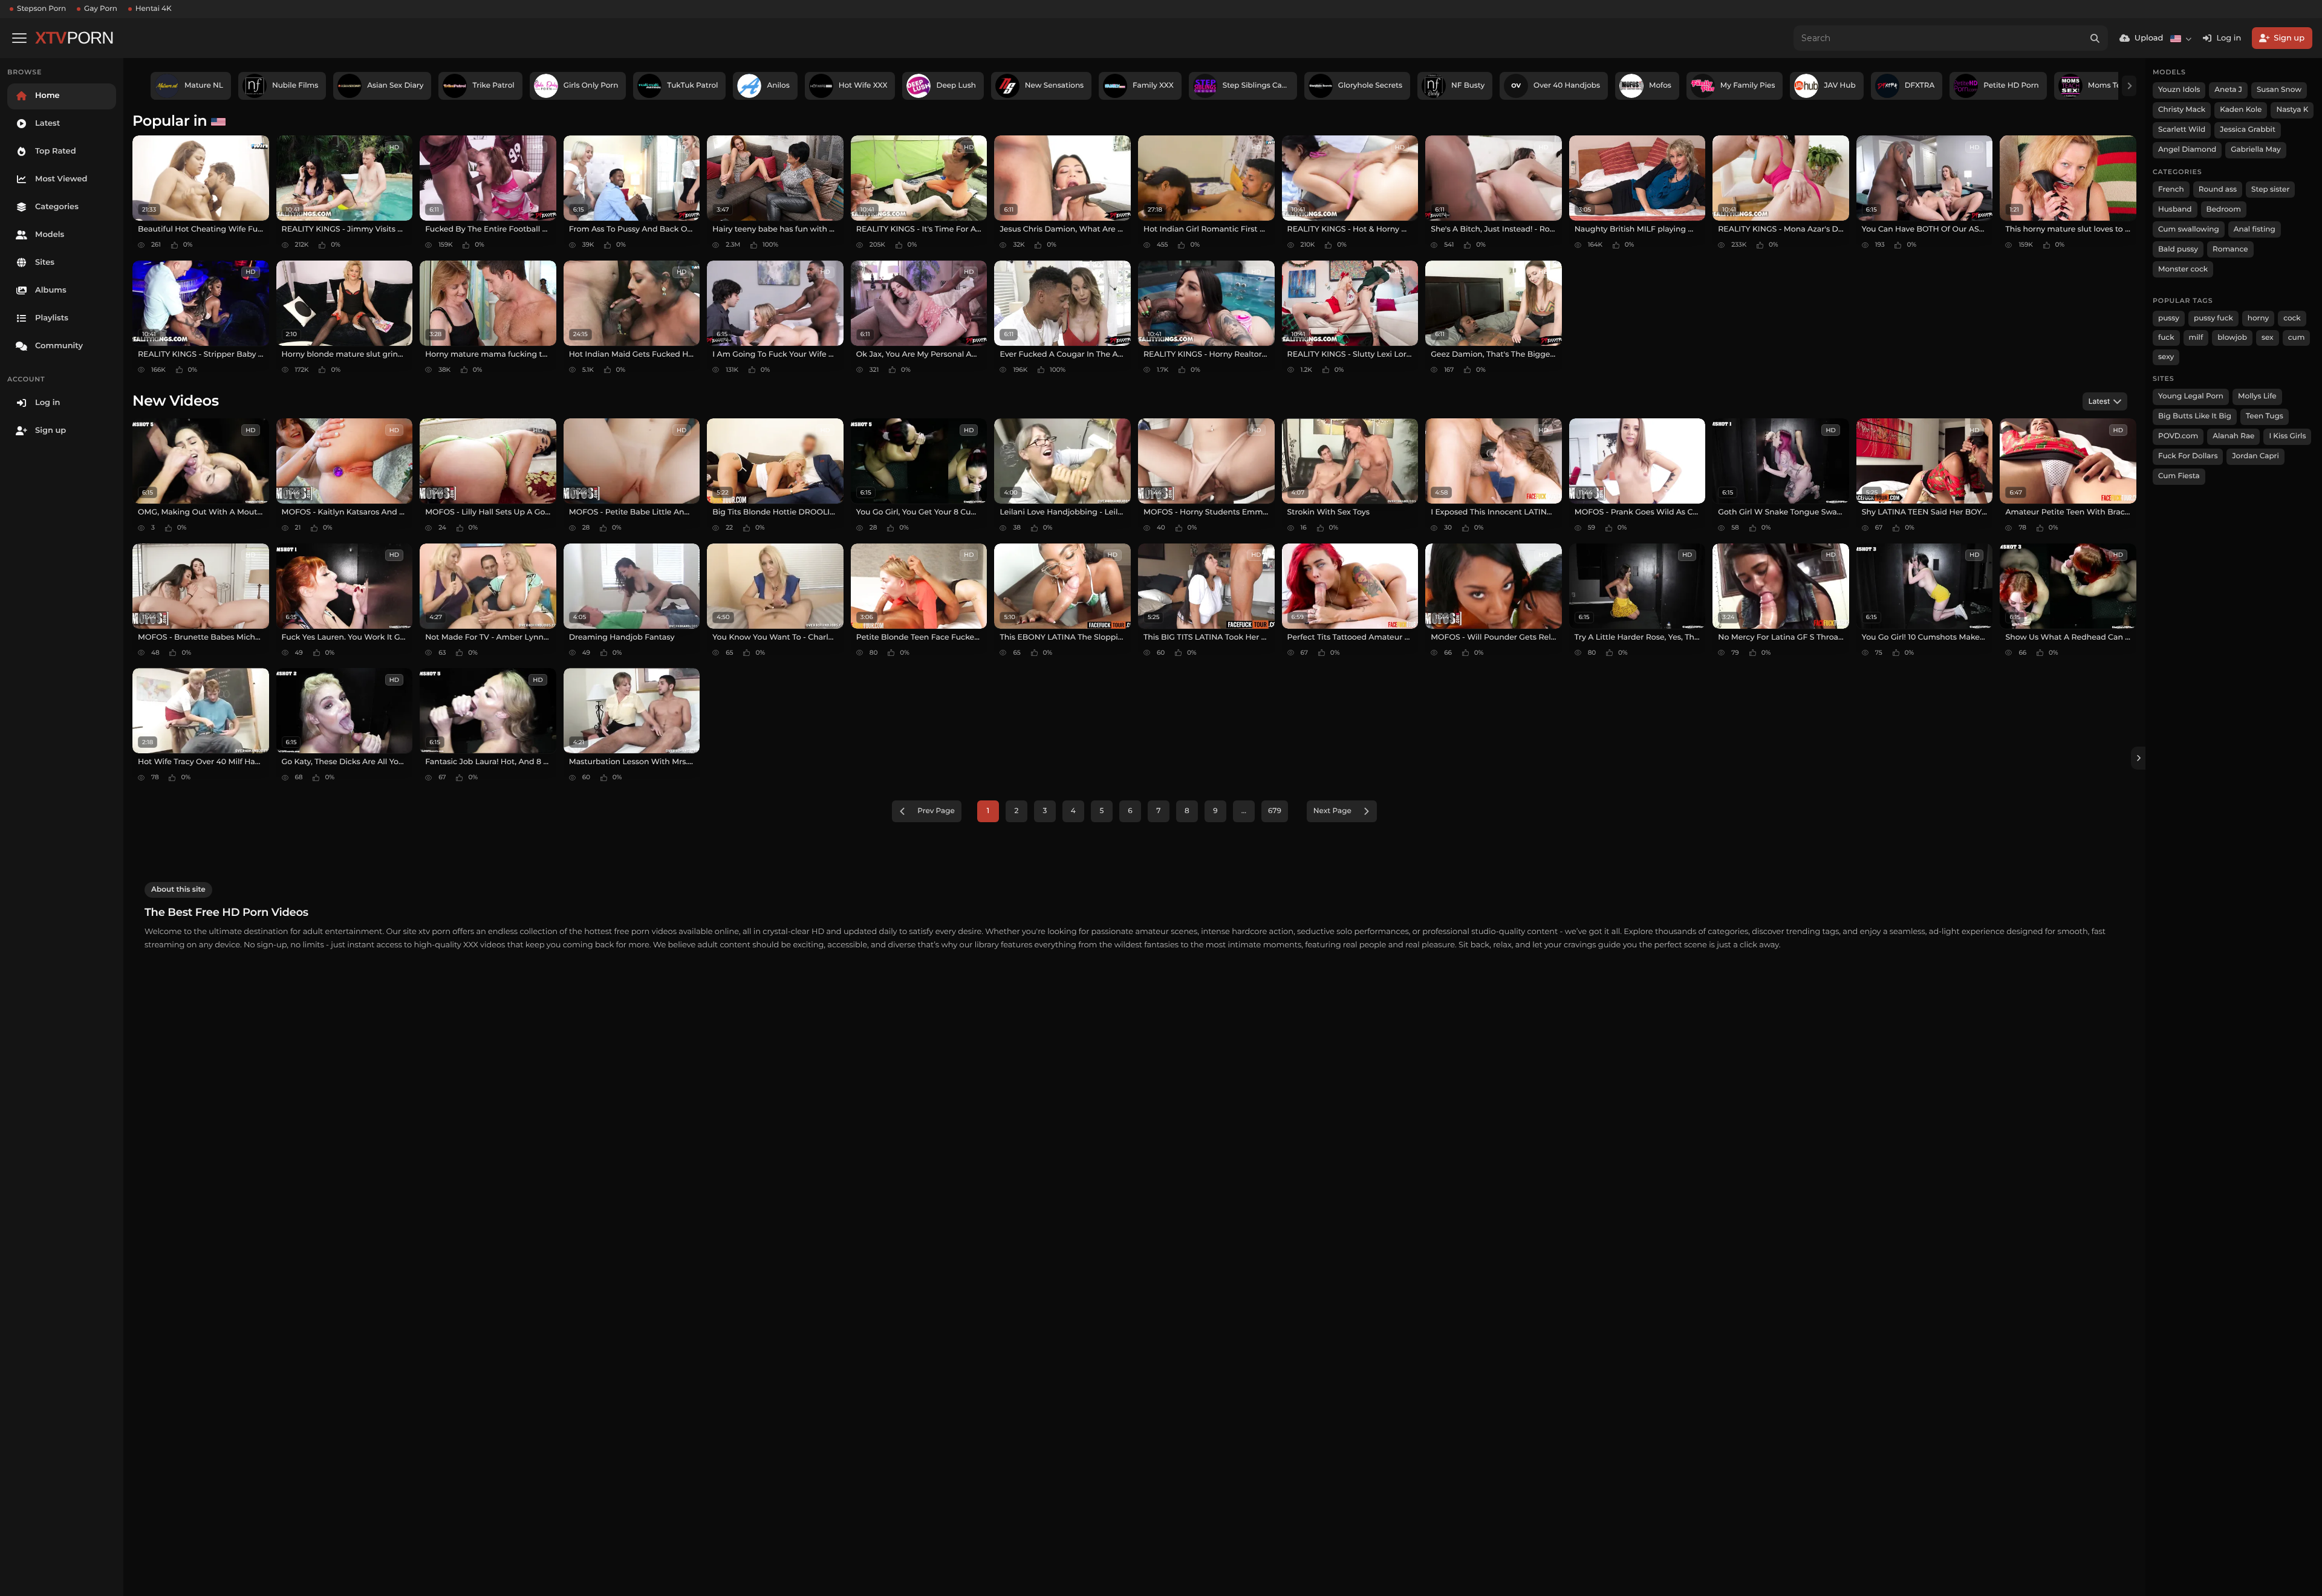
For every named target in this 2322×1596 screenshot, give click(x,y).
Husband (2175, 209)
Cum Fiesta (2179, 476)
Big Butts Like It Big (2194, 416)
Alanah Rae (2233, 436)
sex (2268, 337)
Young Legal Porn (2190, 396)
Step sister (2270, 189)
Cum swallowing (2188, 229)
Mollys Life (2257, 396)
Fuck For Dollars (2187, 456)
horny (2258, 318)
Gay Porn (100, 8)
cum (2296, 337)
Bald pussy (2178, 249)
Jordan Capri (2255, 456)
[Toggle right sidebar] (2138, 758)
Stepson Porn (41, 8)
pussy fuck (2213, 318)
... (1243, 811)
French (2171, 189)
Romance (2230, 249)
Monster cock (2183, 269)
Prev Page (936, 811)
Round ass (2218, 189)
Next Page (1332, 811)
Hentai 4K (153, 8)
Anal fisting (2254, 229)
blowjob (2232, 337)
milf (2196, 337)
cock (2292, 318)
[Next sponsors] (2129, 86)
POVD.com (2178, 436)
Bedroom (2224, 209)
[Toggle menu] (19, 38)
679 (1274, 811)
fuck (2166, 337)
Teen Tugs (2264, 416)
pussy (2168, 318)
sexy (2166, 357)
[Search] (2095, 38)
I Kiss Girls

▶ Task details: Write out again, exactly, the lines from the one holding "Prev Page (936, 811)" through the end of the listing, with both ends included.

▶ Result of this task:
Prev Page (936, 811)
Round ass (2218, 189)
Next Page (1332, 811)
Hentai 4K (153, 8)
Anal fisting (2254, 229)
blowjob (2232, 337)
milf (2196, 337)
cock (2292, 318)
[Next sponsors] (2129, 86)
POVD.com (2178, 436)
Bedroom (2224, 209)
[Toggle menu] (19, 38)
679 (1274, 811)
fuck (2166, 337)
Teen Tugs (2264, 416)
pussy (2168, 318)
sexy (2166, 357)
[Search] (2095, 38)
I Kiss Girls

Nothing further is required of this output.